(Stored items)
■ ■ ■ ■ ■

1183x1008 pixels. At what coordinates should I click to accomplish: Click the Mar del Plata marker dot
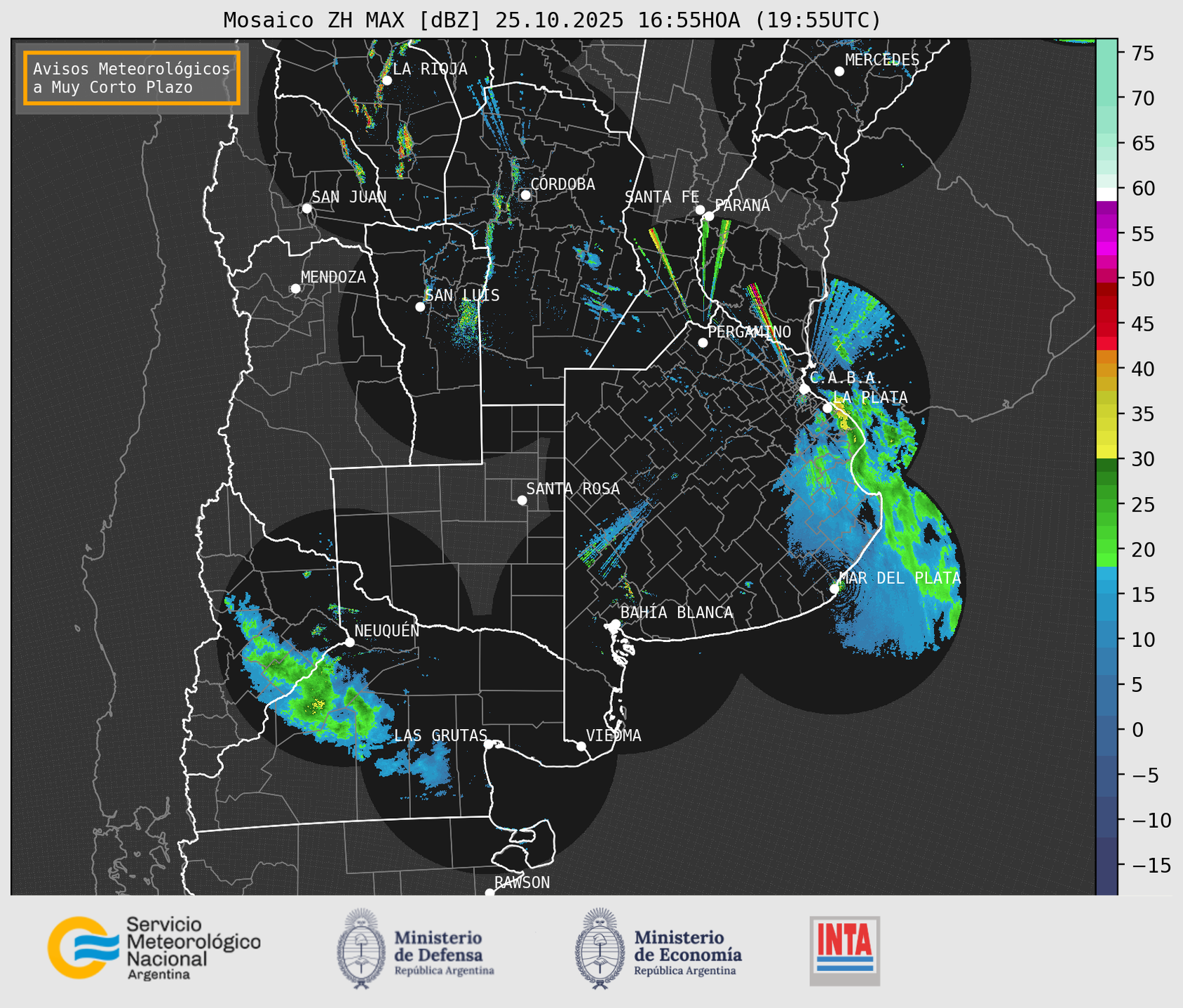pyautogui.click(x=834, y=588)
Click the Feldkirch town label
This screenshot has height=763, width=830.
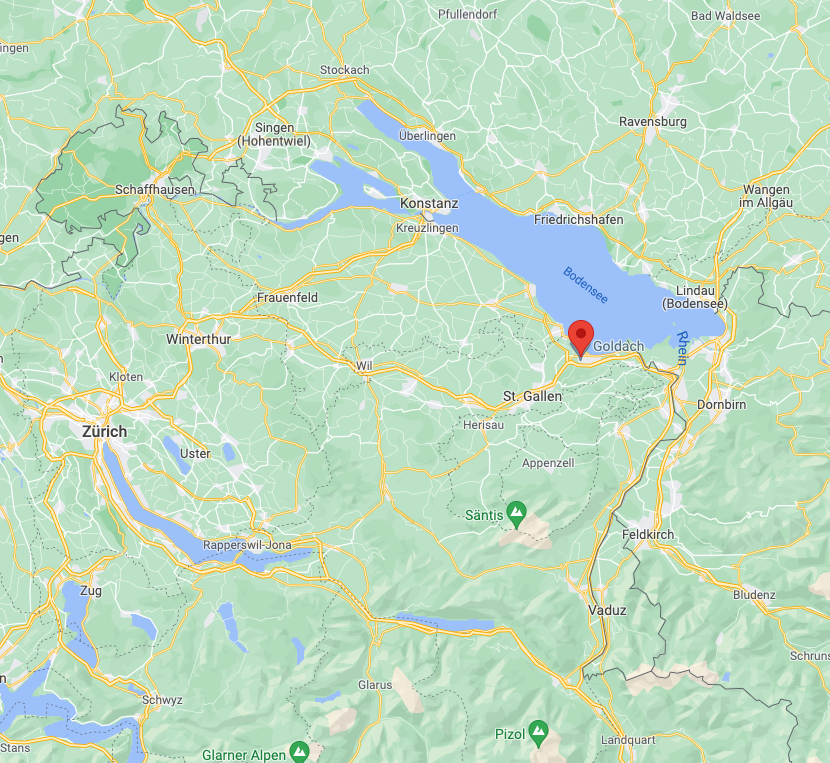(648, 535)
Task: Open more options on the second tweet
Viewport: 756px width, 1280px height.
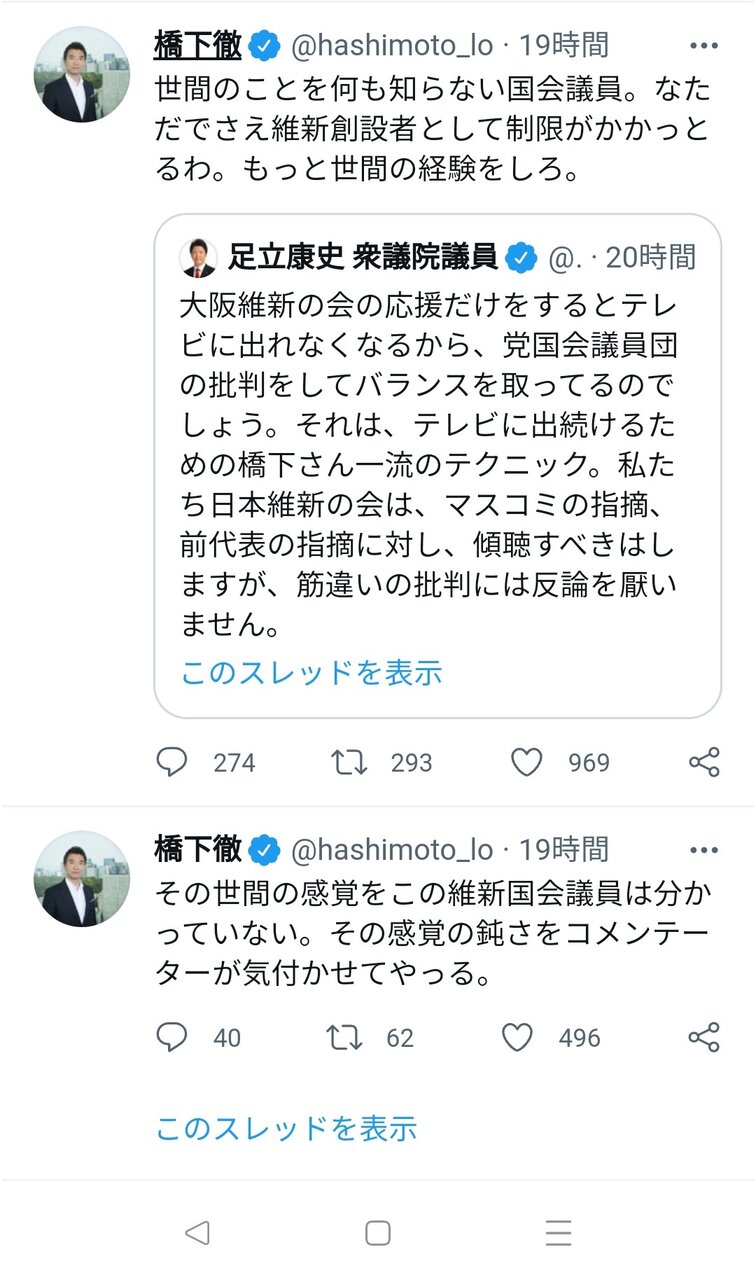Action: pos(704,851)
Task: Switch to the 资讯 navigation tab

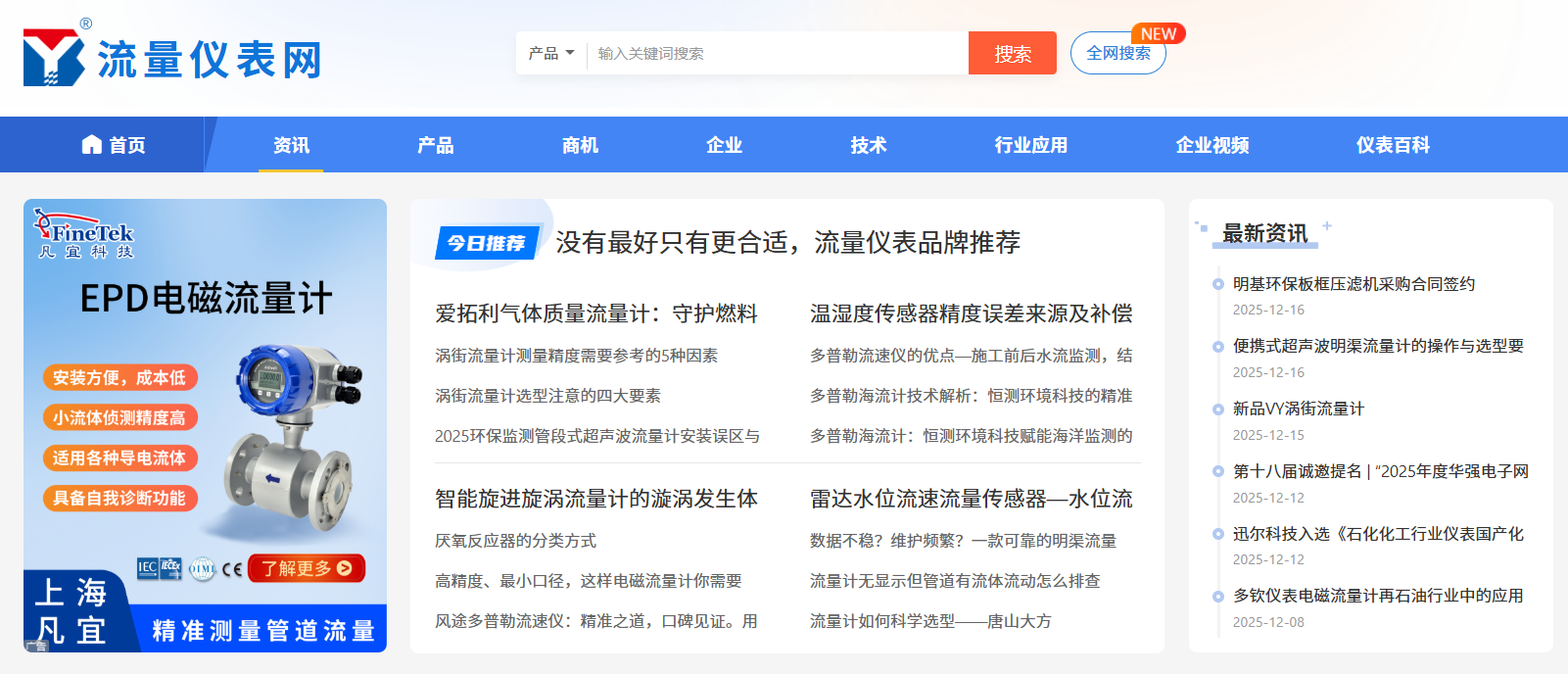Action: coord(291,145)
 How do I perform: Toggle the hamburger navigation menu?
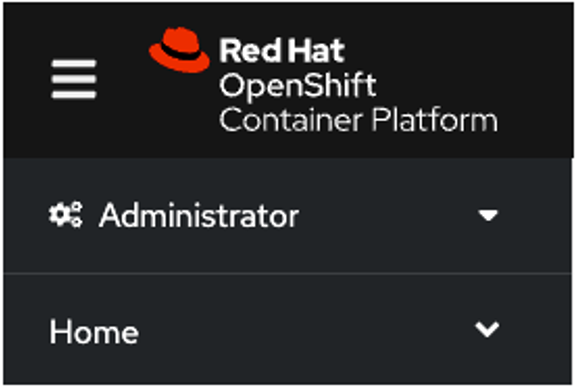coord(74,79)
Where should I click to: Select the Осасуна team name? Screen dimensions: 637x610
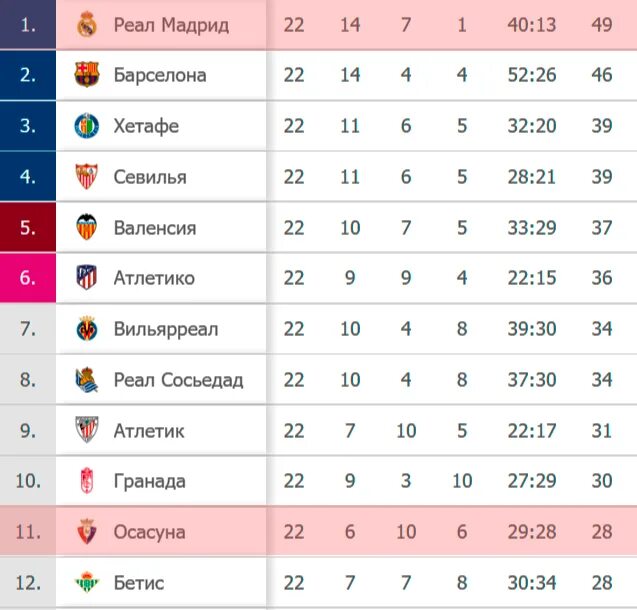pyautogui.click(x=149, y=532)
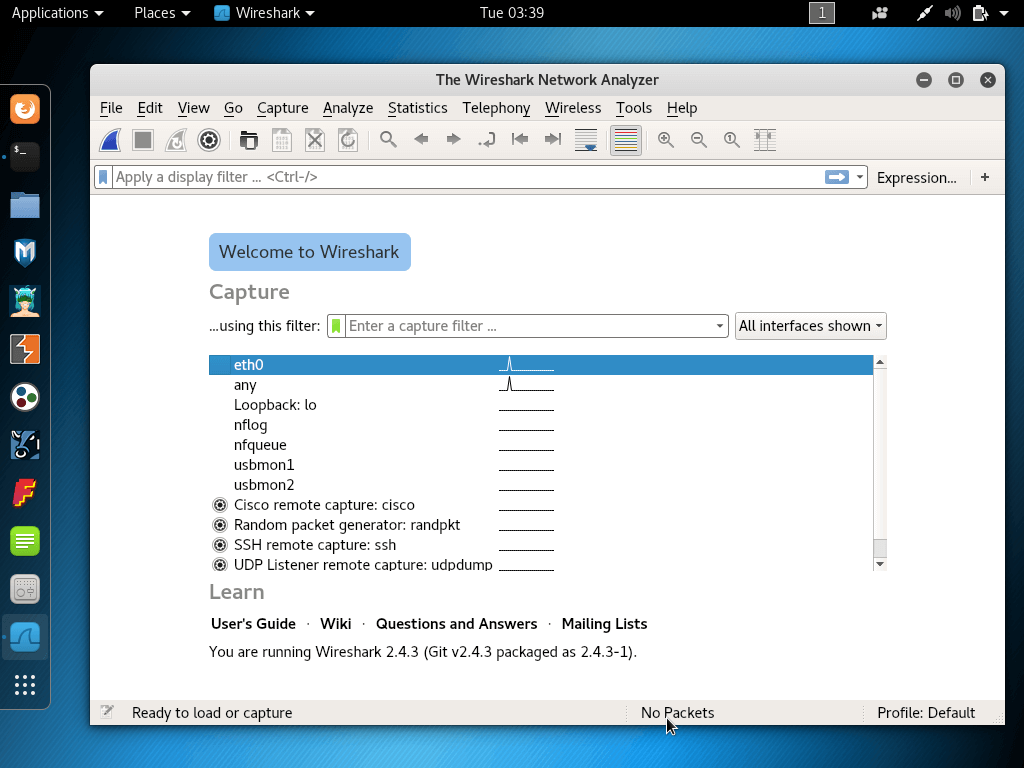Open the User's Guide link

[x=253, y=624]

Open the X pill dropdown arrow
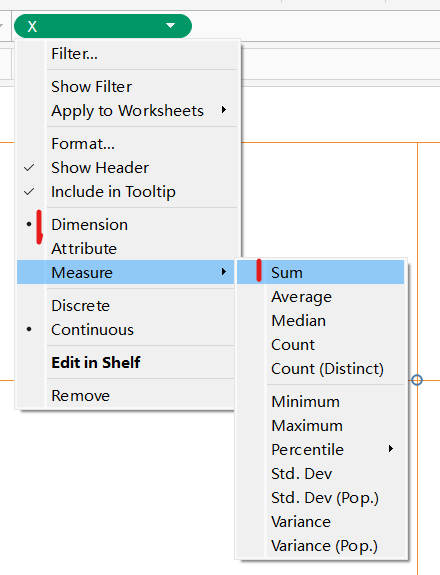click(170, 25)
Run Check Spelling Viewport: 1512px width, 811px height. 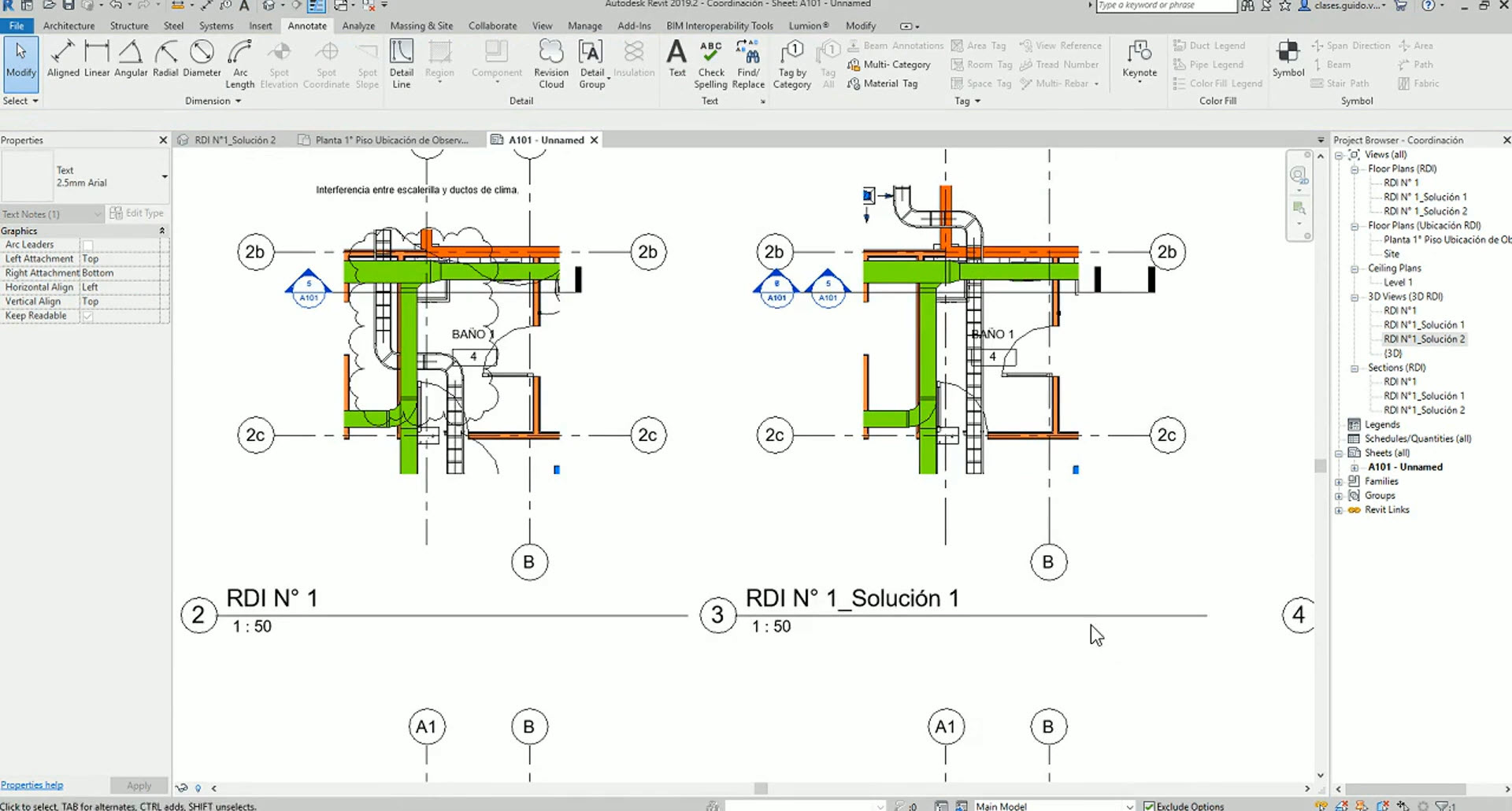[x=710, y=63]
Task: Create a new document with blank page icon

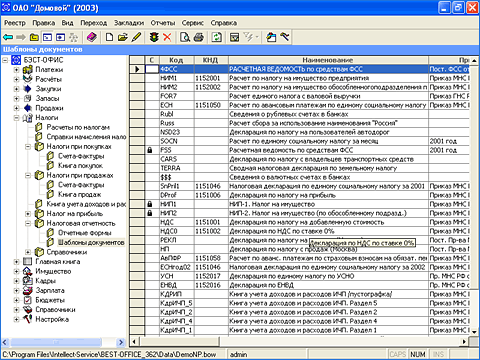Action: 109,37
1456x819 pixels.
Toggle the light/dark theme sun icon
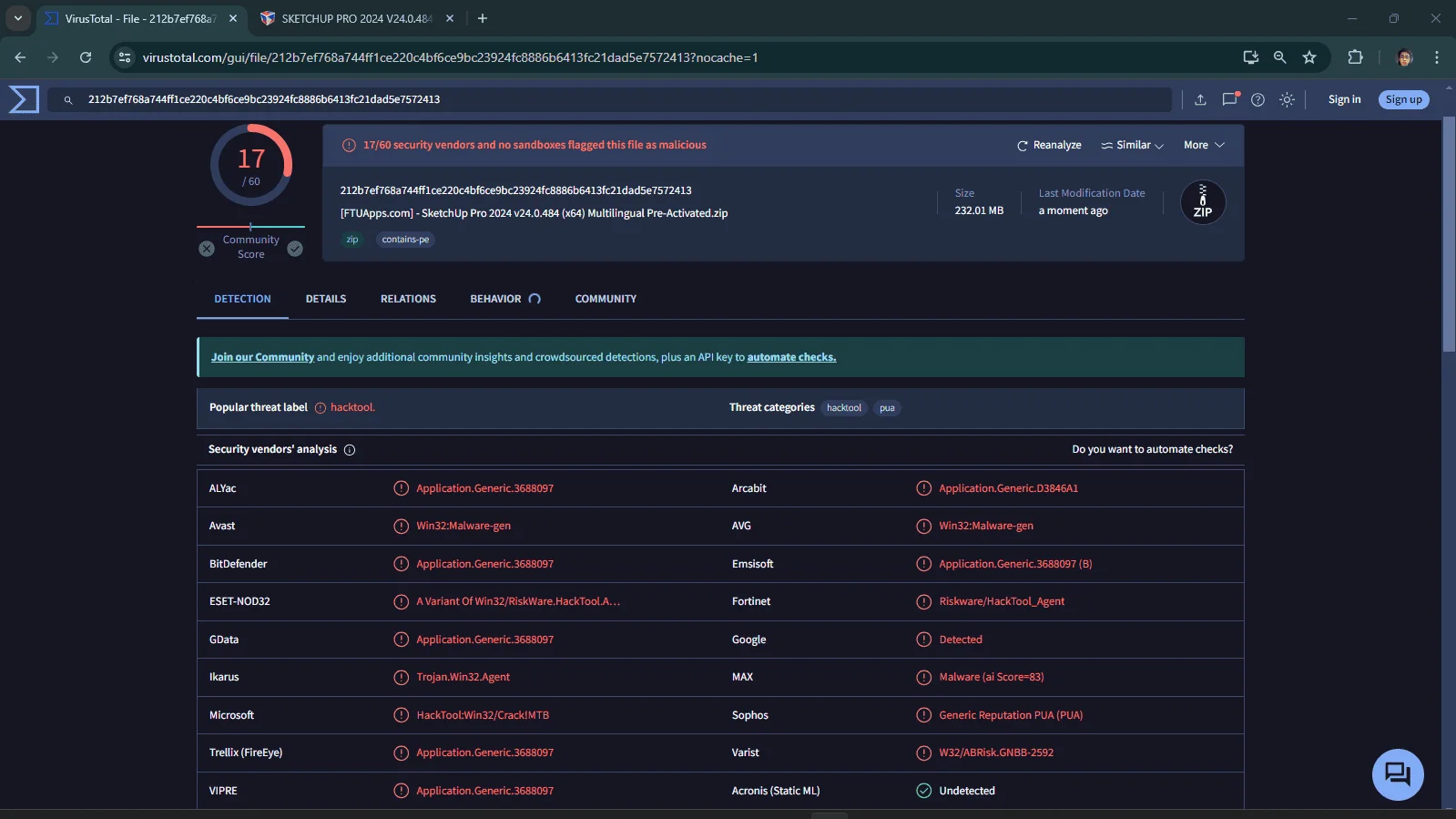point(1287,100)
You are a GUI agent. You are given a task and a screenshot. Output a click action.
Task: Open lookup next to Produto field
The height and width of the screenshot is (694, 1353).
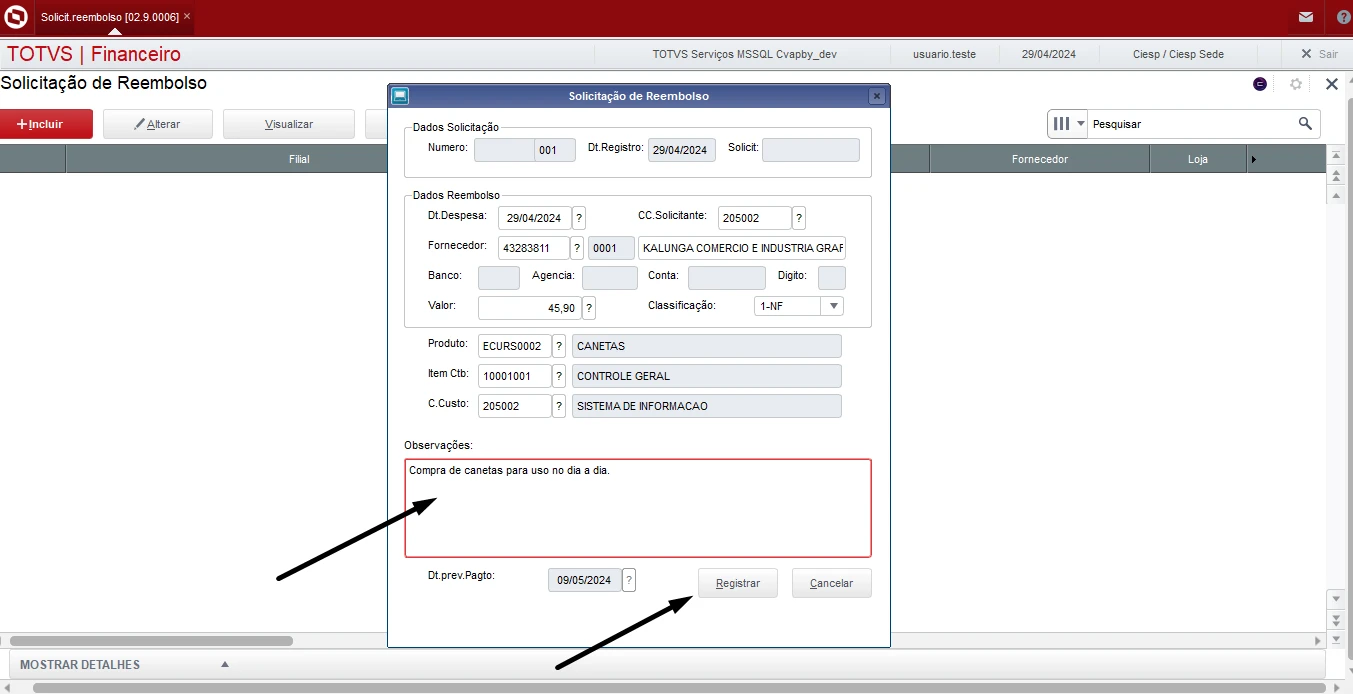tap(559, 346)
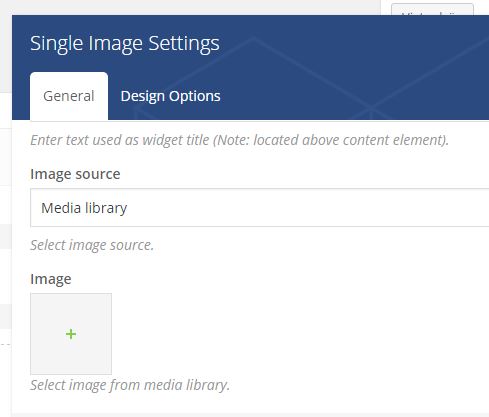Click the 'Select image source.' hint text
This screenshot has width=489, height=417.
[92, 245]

■ ■ ■ ■ ■

--- EXERCISE BRIEF ---
From the line that contains "The height and" through the last line of the entries, transcribe every line exactly, leaving out the pictures.

--- TASK SOLUTION ---
The height and width of the screenshot is (694, 1353).
tap(559, 346)
Click the 'Select image source.' hint text
This screenshot has width=489, height=417.
[92, 245]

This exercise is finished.